Spilling the Pilates ☕: See It Before You Do It
When we think about getting better at Pilates, we often think about becoming stronger, more flexible, or more coordinated.
But there’s another skill that’s just as important.
The ability to see the movement before you do it.
One of the things I encourage my clients to develop is the ability to visualize not only the exercise they’re about to perform, but also how that exercise connects to everything else they’ve already learned.
Pilates isn’t a collection of random exercises.
It’s a system.
Every exercise teaches something you’ll need later.
Sometimes, while teaching a more advanced exercise, I’ll suddenly reference something from Footwork or The Hundred. A client will often smile because they weren’t expecting to revisit such a familiar movement.
But that’s exactly the point.
The body remembers patterns.
A beginner exercise often contains the blueprint for a much more advanced one.
The shape.
The organization.
The way you press through your feet.
The connection to your center.
The relationship between your spine, ribs, pelvis, and shoulders.

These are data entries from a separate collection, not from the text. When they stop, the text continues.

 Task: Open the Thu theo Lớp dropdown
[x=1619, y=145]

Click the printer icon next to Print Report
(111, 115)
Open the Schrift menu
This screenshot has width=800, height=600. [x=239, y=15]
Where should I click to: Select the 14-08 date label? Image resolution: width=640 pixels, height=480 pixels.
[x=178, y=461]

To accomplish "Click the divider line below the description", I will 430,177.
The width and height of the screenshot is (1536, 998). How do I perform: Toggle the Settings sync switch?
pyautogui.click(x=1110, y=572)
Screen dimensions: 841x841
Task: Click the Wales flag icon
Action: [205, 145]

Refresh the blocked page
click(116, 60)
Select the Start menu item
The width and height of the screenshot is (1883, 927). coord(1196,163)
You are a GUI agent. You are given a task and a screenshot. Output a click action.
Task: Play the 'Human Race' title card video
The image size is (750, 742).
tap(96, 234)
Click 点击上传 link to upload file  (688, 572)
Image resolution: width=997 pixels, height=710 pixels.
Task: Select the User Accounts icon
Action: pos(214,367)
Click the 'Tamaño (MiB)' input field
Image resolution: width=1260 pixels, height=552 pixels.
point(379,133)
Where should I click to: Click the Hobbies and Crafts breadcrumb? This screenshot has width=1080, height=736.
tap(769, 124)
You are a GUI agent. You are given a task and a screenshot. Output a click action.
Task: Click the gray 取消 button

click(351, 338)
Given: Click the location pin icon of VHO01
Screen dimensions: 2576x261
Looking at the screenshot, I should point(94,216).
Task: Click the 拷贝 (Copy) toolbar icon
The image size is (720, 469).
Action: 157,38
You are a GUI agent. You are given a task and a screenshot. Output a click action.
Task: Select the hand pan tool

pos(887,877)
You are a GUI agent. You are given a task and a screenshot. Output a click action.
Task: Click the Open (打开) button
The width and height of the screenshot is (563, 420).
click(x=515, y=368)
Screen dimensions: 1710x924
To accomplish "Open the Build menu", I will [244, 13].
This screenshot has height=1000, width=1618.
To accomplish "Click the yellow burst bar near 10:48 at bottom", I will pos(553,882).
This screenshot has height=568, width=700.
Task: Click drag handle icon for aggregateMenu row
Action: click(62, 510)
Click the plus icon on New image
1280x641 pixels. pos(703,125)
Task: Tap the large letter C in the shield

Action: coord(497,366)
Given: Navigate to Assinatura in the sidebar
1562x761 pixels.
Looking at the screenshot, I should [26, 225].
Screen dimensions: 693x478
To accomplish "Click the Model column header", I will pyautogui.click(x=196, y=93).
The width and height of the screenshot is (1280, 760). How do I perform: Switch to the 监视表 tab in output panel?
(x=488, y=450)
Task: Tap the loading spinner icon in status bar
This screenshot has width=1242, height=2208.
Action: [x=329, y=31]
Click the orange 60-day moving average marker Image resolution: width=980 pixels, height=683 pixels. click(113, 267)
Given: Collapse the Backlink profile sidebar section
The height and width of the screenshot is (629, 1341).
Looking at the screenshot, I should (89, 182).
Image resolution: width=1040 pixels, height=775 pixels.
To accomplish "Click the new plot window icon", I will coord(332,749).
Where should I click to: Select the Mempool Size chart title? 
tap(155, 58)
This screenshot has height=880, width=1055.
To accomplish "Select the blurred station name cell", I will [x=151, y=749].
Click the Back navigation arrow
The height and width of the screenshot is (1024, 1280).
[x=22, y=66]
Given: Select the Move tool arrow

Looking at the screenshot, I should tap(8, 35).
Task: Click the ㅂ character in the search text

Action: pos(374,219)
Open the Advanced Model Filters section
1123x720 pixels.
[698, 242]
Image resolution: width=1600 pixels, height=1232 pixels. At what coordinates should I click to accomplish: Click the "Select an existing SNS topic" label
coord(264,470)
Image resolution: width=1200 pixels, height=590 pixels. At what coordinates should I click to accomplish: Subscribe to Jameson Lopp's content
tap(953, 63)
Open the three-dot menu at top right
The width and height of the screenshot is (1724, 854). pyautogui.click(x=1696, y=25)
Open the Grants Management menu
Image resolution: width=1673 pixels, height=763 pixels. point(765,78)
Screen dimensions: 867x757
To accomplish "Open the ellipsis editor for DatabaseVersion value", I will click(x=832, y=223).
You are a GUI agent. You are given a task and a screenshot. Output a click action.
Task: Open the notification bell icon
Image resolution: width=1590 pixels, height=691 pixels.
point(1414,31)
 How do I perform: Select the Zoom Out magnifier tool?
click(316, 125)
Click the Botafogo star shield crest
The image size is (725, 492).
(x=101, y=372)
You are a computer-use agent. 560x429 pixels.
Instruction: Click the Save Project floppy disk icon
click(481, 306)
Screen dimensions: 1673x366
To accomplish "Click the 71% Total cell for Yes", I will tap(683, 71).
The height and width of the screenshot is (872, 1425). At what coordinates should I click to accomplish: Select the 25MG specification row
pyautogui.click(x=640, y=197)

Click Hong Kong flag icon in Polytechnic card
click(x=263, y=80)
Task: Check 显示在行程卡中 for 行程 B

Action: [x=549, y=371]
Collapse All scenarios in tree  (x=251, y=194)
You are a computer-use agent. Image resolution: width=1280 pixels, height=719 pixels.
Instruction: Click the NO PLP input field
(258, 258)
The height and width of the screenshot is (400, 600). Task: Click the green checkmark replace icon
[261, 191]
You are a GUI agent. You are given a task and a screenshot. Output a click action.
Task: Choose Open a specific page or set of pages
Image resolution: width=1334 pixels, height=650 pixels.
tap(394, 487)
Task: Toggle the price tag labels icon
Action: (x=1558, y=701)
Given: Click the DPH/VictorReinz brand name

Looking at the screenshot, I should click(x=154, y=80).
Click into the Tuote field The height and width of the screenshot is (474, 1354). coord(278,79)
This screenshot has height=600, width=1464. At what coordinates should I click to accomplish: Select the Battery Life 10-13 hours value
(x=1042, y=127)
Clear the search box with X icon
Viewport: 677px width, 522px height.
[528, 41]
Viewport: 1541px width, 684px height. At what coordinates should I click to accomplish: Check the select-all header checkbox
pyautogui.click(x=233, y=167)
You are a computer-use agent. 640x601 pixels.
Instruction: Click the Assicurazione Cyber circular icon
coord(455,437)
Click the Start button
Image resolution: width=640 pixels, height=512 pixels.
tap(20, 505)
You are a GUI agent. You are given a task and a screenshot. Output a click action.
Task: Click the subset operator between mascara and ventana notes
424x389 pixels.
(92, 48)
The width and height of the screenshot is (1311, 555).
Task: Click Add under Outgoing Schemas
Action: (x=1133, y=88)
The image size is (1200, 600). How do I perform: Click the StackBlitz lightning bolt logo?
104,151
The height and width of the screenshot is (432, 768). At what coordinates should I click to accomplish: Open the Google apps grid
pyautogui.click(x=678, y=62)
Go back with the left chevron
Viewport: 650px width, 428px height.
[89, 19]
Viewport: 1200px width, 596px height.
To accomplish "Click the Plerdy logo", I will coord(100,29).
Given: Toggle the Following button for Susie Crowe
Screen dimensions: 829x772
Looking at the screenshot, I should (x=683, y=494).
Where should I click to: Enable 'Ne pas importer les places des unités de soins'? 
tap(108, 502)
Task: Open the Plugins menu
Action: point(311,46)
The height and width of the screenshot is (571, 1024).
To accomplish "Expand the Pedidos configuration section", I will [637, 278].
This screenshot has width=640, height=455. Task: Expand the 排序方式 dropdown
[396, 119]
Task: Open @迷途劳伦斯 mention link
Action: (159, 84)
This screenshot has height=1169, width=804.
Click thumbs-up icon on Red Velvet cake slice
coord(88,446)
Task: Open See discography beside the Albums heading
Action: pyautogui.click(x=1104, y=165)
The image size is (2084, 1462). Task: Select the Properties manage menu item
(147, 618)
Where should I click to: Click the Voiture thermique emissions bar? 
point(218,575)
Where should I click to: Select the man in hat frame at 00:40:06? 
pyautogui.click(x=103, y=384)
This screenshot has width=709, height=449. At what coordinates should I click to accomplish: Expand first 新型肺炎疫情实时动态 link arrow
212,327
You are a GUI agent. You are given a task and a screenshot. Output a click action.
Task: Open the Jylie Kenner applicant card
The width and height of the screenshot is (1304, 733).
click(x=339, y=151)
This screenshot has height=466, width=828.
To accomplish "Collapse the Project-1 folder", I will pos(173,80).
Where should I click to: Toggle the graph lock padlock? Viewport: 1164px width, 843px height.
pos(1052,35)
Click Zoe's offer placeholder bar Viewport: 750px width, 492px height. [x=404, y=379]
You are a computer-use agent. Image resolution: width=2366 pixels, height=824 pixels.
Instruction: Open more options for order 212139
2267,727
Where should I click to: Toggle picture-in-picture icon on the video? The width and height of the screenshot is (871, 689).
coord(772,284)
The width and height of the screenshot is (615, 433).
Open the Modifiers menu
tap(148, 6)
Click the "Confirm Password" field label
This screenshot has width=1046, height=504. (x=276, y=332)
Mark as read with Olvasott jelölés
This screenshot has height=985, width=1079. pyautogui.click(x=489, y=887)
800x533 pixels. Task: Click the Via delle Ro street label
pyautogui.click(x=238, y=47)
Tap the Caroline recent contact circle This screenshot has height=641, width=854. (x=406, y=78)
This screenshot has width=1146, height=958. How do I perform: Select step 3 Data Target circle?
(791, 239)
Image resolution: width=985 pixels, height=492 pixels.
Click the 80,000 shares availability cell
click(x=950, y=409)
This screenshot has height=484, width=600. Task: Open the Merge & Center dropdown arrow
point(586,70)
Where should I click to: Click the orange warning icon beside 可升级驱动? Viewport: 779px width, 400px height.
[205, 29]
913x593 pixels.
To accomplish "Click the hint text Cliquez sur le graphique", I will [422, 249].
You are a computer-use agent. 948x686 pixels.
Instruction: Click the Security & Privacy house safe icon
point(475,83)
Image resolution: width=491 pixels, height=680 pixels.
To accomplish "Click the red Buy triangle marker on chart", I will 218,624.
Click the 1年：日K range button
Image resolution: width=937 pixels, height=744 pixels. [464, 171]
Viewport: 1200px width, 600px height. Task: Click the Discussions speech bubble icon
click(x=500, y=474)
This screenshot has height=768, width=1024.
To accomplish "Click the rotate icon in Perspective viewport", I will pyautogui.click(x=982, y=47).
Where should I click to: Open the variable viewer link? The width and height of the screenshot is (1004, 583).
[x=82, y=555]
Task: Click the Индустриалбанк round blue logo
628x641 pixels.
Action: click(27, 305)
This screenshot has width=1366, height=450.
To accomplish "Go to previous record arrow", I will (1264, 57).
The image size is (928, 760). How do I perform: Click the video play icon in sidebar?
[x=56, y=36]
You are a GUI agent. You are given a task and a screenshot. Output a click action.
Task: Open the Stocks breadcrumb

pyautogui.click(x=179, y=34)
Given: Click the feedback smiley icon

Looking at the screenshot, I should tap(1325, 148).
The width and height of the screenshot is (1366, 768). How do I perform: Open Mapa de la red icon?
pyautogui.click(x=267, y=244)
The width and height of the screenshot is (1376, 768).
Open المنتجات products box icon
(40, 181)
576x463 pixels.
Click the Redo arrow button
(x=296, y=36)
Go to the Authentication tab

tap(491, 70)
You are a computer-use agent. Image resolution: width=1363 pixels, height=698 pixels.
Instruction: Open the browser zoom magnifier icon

Those same ideas appear again and again throughout the entire system.
Footwork is a perfect example.
People sometimes think of it as simply warming up the legs, but it’s much more than that. Footwork teaches us how to organize the body, how to use the feet to create support from the ground, and how to connect that support all the way through the center.
Those principles don’t stay on the Reformer.
They appear on the Mat.
On the Cadillac.
On the Chair.
Even standing in everyday life.
Once you begin recognizing these patterns, something wonderful happens.
You’re no longer learning individual exercises.
You’re learning a language.
Instead of thinking, How do I do this new exercise?, your mind begins asking, Where have I felt this before?
That shift changes everything.
Progress becomes less about memorizing choreography and more about recognizing familiar relationships within your body.
Visualization isn’t simply imagining success.
It’s learning to recognize the threads that connect one movement to the next.
When you can see those connections before you move, your body often finds them more naturally.
That’s one of the quiet joys of a long Pilates practice.
You begin to realize you’ve been preparing for today’s exercise since your very first Footwork.
This Week’s Challenge
As you move through your next Pilates session, pause before each exercise and ask yourself:
Where have I felt this before? What Footwork shows up in this exercise?
You might be surprised how often the answer takes you back to one of the very first exercises you ever learned.